We need to do that with plastic. My suggestion is to implement ONE of these changes every couple weeks. Make the effort and take the time to integrate it fully into your life, then start with another one, adding on and on. The last thing you (or I) want to do is make a superficial, unsustainable change.
Remember, this is for future generations all over the world, not just ourselves.
- Buy two reusable water bottles. If you enjoy cold water, keep one in the fridge or buy an insulated one you can fill with ice. These are meant to replace disposable plastic water bottles, millions of which end up in our oceans, floating around and waiting to destroy the lives of whales and other important species.
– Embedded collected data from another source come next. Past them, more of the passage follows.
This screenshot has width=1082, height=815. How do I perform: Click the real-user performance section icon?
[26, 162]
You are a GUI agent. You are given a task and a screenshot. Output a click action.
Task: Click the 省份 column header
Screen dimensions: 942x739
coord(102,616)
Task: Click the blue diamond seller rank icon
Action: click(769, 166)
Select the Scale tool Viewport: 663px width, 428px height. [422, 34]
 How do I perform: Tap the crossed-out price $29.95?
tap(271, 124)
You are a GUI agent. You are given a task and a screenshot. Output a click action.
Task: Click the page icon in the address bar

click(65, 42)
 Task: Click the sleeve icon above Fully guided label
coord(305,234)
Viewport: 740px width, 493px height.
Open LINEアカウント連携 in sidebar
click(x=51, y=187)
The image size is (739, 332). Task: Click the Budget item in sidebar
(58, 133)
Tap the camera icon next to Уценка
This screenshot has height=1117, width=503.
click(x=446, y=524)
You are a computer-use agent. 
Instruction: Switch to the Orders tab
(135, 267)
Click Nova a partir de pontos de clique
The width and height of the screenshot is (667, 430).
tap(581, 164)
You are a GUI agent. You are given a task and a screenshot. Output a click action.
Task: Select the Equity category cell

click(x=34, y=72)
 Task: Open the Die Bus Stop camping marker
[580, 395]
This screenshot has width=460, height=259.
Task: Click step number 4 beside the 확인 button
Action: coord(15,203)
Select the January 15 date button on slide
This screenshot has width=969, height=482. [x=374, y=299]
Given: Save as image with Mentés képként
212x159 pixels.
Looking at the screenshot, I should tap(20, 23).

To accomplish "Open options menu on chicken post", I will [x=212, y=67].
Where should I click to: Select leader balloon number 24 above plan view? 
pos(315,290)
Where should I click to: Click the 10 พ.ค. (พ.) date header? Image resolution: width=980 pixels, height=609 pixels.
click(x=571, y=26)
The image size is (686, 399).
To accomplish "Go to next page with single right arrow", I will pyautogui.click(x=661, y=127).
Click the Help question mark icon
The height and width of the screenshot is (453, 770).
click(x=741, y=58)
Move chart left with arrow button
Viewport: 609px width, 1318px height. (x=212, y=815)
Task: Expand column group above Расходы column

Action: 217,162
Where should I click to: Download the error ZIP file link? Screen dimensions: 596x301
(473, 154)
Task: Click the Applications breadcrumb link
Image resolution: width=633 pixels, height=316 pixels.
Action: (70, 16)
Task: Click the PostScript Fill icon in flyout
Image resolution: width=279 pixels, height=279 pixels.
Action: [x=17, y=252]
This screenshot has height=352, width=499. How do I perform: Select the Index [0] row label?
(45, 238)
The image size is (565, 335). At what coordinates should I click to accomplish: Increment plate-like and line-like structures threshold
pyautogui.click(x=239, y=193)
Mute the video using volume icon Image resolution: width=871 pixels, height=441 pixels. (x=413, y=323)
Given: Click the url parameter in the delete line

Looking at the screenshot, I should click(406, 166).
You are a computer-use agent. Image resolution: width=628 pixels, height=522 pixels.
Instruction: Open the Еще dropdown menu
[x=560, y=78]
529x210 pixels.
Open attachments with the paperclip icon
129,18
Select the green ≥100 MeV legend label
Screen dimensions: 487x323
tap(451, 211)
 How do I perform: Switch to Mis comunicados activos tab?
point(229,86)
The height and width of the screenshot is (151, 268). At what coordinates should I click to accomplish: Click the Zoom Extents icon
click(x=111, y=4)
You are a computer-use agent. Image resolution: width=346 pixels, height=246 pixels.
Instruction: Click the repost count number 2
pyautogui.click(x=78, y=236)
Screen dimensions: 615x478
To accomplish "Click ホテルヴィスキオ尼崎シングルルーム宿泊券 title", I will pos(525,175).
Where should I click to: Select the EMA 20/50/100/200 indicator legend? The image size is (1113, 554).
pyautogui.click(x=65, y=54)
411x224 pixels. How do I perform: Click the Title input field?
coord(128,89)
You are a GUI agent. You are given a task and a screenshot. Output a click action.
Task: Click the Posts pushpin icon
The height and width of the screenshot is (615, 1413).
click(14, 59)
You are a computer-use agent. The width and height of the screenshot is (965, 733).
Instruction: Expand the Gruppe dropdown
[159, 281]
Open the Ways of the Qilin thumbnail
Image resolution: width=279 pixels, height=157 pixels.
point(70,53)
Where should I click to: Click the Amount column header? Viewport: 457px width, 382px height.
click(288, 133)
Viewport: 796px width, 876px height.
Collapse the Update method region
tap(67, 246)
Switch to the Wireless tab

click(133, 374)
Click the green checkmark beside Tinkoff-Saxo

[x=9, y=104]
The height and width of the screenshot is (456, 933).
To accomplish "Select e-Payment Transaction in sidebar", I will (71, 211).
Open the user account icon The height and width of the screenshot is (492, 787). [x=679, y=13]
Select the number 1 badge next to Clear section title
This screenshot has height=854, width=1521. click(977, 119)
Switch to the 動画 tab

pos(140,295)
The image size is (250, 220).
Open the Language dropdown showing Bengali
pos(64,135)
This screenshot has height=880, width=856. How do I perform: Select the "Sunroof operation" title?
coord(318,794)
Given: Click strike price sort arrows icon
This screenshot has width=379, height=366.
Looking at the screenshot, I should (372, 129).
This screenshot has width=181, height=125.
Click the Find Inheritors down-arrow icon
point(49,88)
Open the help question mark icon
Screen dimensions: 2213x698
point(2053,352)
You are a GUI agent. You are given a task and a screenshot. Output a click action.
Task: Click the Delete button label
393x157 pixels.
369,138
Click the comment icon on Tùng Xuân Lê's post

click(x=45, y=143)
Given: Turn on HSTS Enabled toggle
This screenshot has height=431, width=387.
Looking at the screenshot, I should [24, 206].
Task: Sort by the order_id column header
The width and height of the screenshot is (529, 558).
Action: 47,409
- Buy a bunch of disposable grocery bags. I recommend cloth or woven or recycled plastic. Store some by your front door or in your trunk- remember to put them back in their proper places after you unpack your groceries, so you don’t forget them. The point is to use them every time.
- Buy cloth (or other earth-friendly material) bags for produce. Stop using the plastic bags that grocery stores provide. Even if the grocer’s bags are compostable it’s worthwhile to use your own. I promise you’ll feel very purposeful tossing your fruits and veggies into these bags.
- Make your own cleaning products, or buy earth-friendly cleaning products in bulk.
- Make your own health bars. That’s right. Health bars are easy to make and there are recipes online to accommodate anyone’s dietary needs. And you’ll know exactly what’s in them. I’ve also found that homemade health bars are a conversation starter.
- Make fresh juice at home rather than buying plastic bottles of juice. It’s healthier, too.
- Meal prep. This is great for your health, your wallet, and the planet. Use reusable containers to store your lunches and meals instead of getting takeout. And if you do get takeout or have leftovers, bring your own containers with you or make sure the restaurant you’re patronizing is using the proper materials.
- Take stock of your skincare routine. Can you buy anything in bulk? Look for companies who are conscious of their packaging and have recycling programs (such as Lush and Noto Botanics). Buy shampoo and conditioner in bulk. Put pressure on the companies you love by writing letters or commenting on social media.
- Reuse the plastic you already have. That small hand soap bottle? Refill it. Those Ziploc bags? Wash them and reuse them. Those water bottles? Use them to water your plants. And stop buying them
- Use matches instead of disposable plastic lighters, or use refillable lighters.
- Use cloth or biodegradable diapers. This is huge. As a nanny, I know what a hassle cloth diapers can be, but they’re incredible for the planet. When your baby is done with them you can hand them down to the next parent in line.
- Use hand-me-down baby toys (make sure they’re free of toxics) and buy toys made from earth friendly materials.
- No more disposable razors. There are so many great companies selling reusable razors now.
- Utilize the bulk bins at your grocery store. If it doesn’t have them, find a store in town that does. From here you can bring your own containers and buy many of the snack and cereal that often come with plastic wrappings.
- Patronize companies that care for the planet. Do your research.
- Lastly, think about each thing you buy. Do you need it? Does it, as Marie Kondo says, spark joy? There are so many things you can buy on Amazon or at Target, but do you really need them? As I’ve lessened my consumption I’ve come to enjoy buying one nice thing for myself a week. A book, or a body scrub (in a glass bottle). I especially enjoy shopping at small local stores and supporting my local community. Feeling and touching each thing rather than ordering online. I buy something I love and will enjoy using. We need to think more deeply about what we buy and how we will use it, and where it comes from.
Don’t forget, whether you have children or not, this is what we’re leaving for them.